_PROBLEM DETAILS:_
Can you restate the records below word for word?

-------- INPUT FOR THIS TASK

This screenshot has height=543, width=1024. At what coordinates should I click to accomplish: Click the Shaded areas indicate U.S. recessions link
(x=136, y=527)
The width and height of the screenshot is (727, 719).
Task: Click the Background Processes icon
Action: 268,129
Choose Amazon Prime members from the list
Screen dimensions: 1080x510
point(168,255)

----------------

_OUTPUT FOR THIS TASK:_
This screenshot has height=543, width=1024. At what coordinates should I click to accomplish: Click the Shaded areas indicate U.S. recessions link
(x=136, y=527)
The width and height of the screenshot is (727, 719).
Task: Click the Background Processes icon
Action: 268,129
Choose Amazon Prime members from the list
Screen dimensions: 1080x510
point(168,255)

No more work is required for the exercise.